Gallery out of options when it decided to sell Chagall, Marc Mayer says

Marc Mayer. Photo courtesy of the National Gallery of Canada

The National Gallery of Canada was out of options when it decided to sell Marc Chagall’s La Tour Eiffel to keep an unnamed national treasure in the country, Marc Mayer says.

The gallery director said, in a hastily organized media scrum in the Great Hall on Wednesday morning, that attempts had been made to get private help and government help to purchase what he called a “tableau” in response to a question in French. But those were fruitless.

“There is a work about to leave Canada that we feel should not leave Canada. It’s more important than the ones we are proposing to sell. We have exhausted all of our options to find other ways to acquire this work, but unfortunately, this is all that we have left.

┄┄┄┄┄┄┄┄┄┄┄┄┄┄┄┄┄┄┄┄

WRITTEN TASKS
A: From the Chagall sale article, pull out word for word the part that opens with the words containing "The National Gallery of Canada was" and closes with "we have left.".
B: Write the next few sentences of the Chagall sale article, picking up after its last line.

SOURCE MATERIAL
┄┄┄┄┄┄┄┄┄┄┄┄┄┄┄┄┄┄┄┄

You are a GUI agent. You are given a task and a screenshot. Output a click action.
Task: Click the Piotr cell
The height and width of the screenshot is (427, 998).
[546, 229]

┄┄┄┄┄┄┄┄┄┄┄┄┄┄┄┄┄┄┄┄

EXPECTED RESULTS
A:
The National Gallery of Canada was out of options when it decided to sell Marc Chagall’s La Tour Eiffel to keep an unnamed national treasure in the country, Marc Mayer says.

The gallery director said, in a hastily organized media scrum in the Great Hall on Wednesday morning, that attempts had been made to get private help and government help to purchase what he called a “tableau” in response to a question in French. But those were fruitless.

“There is a work about to leave Canada that we feel should not leave Canada. It’s more important than the ones we are proposing to sell. We have exhausted all of our options to find other ways to acquire this work, but unfortunately, this is all that we have left.

B:
“It is a sacrifice, we agree, this is a very good Chagall, but this work is more important.” The owner of the work, who approached the gallery a few months ago offering the work. The person wants to be anonymous and wants the work’s title and description secret for the time being, Mayer said. The worth of the Chagall is roughly equivalent to the Canadian piece. The owner also said other museums outside Canada were interested, Mayer added.

In the end, the decision to sell, for the first time ever, a work by a major artist out of the collection was taken, he said. The move has caused a flurry of concerned comment, something that Mayer seemed a bit taken aback by.

The director said the Chagall was purchased in 1956 and for most of its time in the collection, it has remained in storage. The gallery has a more historically important painting by the artist hanging on its walls. He did add that La Tour Eiffel is a “good” painting by the artist, but after a review by the gallery’s curators and consultation with a panel advisors, all with PhD’s in art history, he stressed, the decision was taken to put the Chagall up for sale because it had the potential to pull in the amount needed to buy the Canadian work. The Chagall is expected to fetch between $6 and $9 million US when it is auctioned by Christie’s in New York on May 15.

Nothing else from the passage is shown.